Todo ello es manifestación de una política 'dirigista' que, lejos de respetar y servir la idiosincrasia cultural de la sociedad, pretende cambiarla para acomodarla a la ideología y opciones de sus dirigentes, desde lo más profundo hasta las cosas más anecdóticas. Nos hallamos ante propuestas chuscas cuyo fracaso demuestra el desconocimiento de la realidad social que se pretende cambiar; así, el actual Ayuntamiento de Madrid pretendió que en esa ciudad se circulara en bicicleta y el chasco ha sido enorme, porque los ingenieros sociales de la Corporación ignoraron una orografía de la ciudad que hace difícil el uso de la bici, salvo para Miguel Induráin y sus colegas, por no hablar de la ocurrencia de la misma clase dirigente cuando pretendió ordenar el sentido de la marcha de los peatones por ciertas calles de la urbe. El pitorreo llegó hasta la prensa internacional.

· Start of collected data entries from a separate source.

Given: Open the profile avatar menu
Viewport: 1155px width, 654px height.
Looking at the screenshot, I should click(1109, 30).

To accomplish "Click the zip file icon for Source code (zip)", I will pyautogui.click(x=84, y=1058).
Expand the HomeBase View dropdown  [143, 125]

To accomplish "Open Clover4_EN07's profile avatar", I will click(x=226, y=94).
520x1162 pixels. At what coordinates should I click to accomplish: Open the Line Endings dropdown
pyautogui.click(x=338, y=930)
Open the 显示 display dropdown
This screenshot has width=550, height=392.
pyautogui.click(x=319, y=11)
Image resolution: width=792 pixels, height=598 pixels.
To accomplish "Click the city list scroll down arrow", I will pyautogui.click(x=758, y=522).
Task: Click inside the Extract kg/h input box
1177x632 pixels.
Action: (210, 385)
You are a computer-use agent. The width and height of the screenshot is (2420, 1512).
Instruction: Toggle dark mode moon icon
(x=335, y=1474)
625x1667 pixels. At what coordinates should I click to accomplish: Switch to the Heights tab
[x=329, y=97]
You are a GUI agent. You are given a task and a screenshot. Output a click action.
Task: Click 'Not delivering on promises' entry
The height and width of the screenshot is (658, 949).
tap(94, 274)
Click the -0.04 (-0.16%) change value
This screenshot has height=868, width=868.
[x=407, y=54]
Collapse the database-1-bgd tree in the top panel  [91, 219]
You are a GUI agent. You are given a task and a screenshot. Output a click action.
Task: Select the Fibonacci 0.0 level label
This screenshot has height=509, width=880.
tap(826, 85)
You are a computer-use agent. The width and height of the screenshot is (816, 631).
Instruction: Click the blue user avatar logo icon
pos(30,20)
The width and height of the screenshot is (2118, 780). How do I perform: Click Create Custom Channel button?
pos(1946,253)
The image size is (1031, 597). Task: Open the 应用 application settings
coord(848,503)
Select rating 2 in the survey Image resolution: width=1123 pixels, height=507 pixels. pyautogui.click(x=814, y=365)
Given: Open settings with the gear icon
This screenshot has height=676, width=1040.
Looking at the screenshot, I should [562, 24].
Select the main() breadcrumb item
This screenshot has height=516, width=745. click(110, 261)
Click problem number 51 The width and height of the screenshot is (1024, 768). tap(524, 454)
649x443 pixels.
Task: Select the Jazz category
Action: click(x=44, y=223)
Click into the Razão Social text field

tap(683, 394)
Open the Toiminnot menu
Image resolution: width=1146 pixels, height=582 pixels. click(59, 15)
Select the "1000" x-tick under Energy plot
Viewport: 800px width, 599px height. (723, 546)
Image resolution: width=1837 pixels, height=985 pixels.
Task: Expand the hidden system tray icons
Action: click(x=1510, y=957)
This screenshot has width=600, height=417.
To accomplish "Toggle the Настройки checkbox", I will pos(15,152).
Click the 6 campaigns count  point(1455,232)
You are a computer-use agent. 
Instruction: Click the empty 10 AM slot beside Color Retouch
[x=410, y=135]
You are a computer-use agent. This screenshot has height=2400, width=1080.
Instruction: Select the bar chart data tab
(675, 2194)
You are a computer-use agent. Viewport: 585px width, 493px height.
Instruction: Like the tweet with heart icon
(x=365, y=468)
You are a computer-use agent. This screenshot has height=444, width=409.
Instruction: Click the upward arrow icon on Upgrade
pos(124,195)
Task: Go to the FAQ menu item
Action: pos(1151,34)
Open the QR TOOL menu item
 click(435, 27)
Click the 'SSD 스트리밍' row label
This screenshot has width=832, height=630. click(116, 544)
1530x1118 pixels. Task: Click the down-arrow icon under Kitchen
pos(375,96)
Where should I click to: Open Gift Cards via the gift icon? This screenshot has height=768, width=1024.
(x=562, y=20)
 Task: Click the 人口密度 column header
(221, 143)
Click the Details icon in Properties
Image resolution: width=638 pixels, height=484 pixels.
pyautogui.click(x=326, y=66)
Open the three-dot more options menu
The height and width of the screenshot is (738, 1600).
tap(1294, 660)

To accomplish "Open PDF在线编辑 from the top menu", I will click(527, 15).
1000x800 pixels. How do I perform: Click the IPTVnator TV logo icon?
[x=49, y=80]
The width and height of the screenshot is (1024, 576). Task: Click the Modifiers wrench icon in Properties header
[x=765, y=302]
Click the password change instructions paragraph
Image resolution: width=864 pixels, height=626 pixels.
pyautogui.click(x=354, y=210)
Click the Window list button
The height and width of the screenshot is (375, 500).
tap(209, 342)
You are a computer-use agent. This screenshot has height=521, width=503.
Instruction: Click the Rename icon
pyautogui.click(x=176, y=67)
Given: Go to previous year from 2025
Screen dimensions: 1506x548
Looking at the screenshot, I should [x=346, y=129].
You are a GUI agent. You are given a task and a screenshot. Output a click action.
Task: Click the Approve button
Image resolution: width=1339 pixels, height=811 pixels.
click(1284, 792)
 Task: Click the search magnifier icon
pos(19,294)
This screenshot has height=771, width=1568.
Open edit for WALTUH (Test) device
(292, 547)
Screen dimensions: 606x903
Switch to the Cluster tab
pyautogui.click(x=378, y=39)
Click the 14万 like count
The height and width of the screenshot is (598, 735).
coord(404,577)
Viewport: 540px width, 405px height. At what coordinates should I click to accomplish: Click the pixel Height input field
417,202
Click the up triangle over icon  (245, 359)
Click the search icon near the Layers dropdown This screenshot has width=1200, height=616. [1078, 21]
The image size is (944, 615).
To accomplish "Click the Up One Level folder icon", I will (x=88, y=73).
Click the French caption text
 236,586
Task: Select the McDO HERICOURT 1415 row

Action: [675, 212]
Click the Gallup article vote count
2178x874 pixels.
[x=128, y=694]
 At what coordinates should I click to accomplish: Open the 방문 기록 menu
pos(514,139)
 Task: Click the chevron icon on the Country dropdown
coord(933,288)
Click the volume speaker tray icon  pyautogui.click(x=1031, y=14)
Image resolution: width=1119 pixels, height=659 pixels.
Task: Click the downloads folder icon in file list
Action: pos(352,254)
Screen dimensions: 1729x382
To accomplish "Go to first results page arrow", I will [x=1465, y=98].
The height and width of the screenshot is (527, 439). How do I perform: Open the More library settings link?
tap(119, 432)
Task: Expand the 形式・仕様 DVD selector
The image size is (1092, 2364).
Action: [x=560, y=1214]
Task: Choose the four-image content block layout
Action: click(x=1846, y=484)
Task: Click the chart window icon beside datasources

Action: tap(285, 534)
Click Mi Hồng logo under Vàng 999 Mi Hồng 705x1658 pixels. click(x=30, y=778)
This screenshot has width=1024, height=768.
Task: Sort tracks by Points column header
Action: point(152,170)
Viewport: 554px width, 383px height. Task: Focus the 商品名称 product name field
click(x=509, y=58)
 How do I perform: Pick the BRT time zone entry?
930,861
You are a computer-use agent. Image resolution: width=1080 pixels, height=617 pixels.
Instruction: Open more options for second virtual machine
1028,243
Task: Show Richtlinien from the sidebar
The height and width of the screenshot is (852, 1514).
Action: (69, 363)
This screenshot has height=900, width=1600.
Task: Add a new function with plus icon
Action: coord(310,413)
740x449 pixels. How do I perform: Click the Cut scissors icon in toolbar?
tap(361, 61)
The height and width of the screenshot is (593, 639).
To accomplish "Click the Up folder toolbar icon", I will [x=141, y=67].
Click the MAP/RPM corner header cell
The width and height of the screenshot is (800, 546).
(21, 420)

No digo nada de la ciudad de Valencia, pues mis posibles lectores ya sufren en sus carnes las consecuencias de ese dirigismo social al que me refiero, no sólo en el caos circulatorio generado por el notable concejal de 'inmovilidad insostenible', sino en lo que se refiere a las propuestas culturales que la izquierda gobernante entiende contrarias a sus designios, sean las fallas, el centro cultural de Las Naves (cesado todo su equipo directivo) o la política referida al Palau de les Arts (dimitido su intendente y despedida buena parte del equipo directivo). Seguramente, consideran que las fallas son un reducto del franquismo, que la ópera es decadente cosa de burgueses y que la actividad de coso operístico debe centrarse en conciertos de 'tabalet i dolçaina', recitales de Raimon, Llach y Pep Gimeno 'Botifarra', manifestaciones todas ellas muy laudables, siempre que sean propuestas y no impuestas. Una cosa es gobernar y otra bien distinta querer moldearnos a todos.